Edward Wilson (1872-1912) accompanied Robert Falcon Scott on both his celebrated Antarctic voyages: the Discovery Expedition of 1901-1904 and the Terra Nova Expedition of 1910-1913. Wilson served as Junior Surgeon and Zoologist on Discovery and, on this expedition, with Scott and Ernest Shackleton he set a new Furthest South on 30 December 1902. He was Chief of Scientific Staff on the Terra Nova Expedition and reached the South Pole with Scott, Lawrence Oates, Henry Robertson Bowers and Edgar Evans on 18 January 1912, arriving there four weeks after the Norwegian explorer Roald Amundsen. Wilson and his four companions died on the return journey. Trained as a physician, Wilson was also a skilled artist.
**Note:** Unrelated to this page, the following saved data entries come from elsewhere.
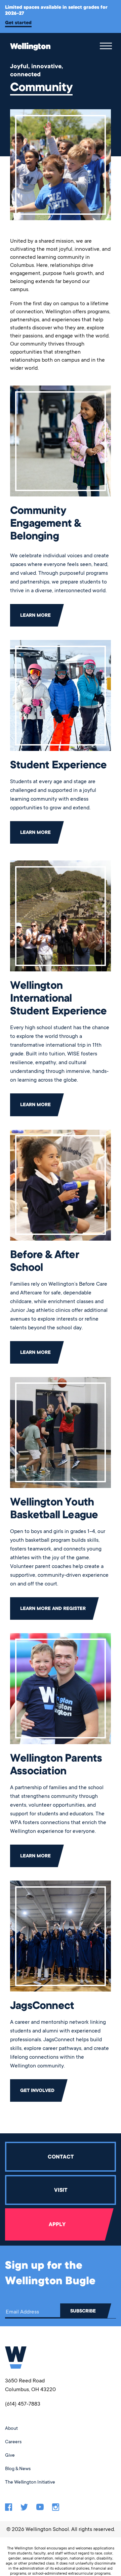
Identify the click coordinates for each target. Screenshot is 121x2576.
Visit (60, 2190)
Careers (13, 2441)
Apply (57, 2224)
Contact (61, 2157)
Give (10, 2455)
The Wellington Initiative (30, 2482)
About (11, 2428)
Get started (18, 22)
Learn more (35, 615)
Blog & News (18, 2468)
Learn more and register (53, 1608)
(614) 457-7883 (22, 2404)
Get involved (37, 2090)
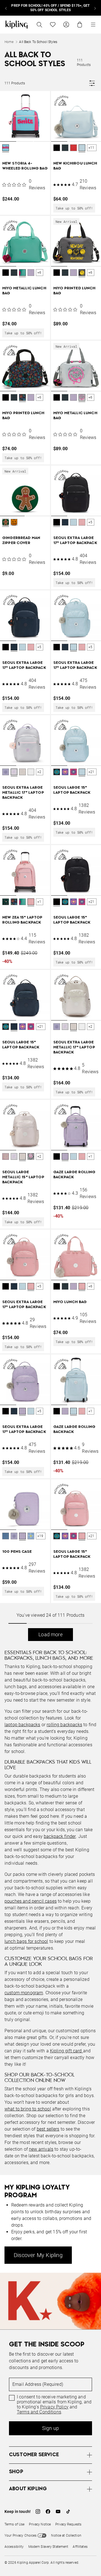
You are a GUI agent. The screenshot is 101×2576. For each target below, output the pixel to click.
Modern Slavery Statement (48, 2547)
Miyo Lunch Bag (70, 1302)
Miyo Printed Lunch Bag (74, 290)
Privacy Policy (54, 2407)
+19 (40, 1536)
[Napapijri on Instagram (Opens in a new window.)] (38, 2511)
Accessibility (14, 2547)
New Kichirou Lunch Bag (75, 166)
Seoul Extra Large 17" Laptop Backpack (75, 540)
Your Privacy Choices (20, 2535)
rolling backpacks (64, 1724)
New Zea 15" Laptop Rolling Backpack (22, 920)
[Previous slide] (6, 7)
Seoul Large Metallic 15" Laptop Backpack (23, 1177)
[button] (5, 148)
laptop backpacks (22, 1724)
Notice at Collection (66, 2535)
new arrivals (41, 2149)
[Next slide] (95, 7)
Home (8, 42)
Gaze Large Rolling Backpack (74, 1174)
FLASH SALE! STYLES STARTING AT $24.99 (50, 8)
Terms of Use (14, 2524)
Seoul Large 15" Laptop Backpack (71, 790)
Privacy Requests (68, 2524)
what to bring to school (27, 2109)
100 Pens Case (17, 1552)
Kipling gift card (66, 2050)
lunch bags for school (26, 1941)
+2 (39, 772)
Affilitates (80, 2547)
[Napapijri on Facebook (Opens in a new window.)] (48, 2511)
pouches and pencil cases (30, 1901)
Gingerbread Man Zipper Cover (21, 540)
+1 (39, 902)
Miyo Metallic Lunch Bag (24, 290)
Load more (50, 1634)
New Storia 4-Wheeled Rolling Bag (25, 166)
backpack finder (60, 1836)
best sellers (48, 2129)
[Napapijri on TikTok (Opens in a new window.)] (68, 2511)
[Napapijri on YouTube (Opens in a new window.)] (58, 2511)
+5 (90, 522)
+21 (91, 772)
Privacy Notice (40, 2524)
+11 (91, 148)
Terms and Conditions (39, 2412)
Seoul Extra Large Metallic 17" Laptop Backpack (23, 793)
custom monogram (23, 1992)
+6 (39, 273)
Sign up (50, 2428)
His drawings and paintings lavishly illustrated both expeditions. He was the last major exploration artist; technological developments in the field of photography were soon to make cameras practical as a way of recording journeys into the unknown. This biography, the first full account of the Antarctic hero, traces his life from childhood to his tragic death.
I thoroughly enjoyed reading this excellent book. Before opening it, I knew little about Edward Wilson, and this biography fills an important gap in our understanding of early Antarctic exploration,and in particular, of Scotts' last expedition. Indeed, reliving this tragic adventure through the pages of Isabel William's book rekindled my interest in the early history of Antarctica. Living, as I do, in the South island of New Zealand, I have been fortunate enough to be able to visit some of the places mentioned in the book, as well as to see the wonderful exhibition, mounted by the Christchurch Art Gallery, of many of Ponting's original photographs.
I now look forward to reading Ms William's sequel, 'Captain Scotts Invaluable Assistant' as no doubt this will also throw light on another 'neglected' Antarctic hero, Edgar Evans.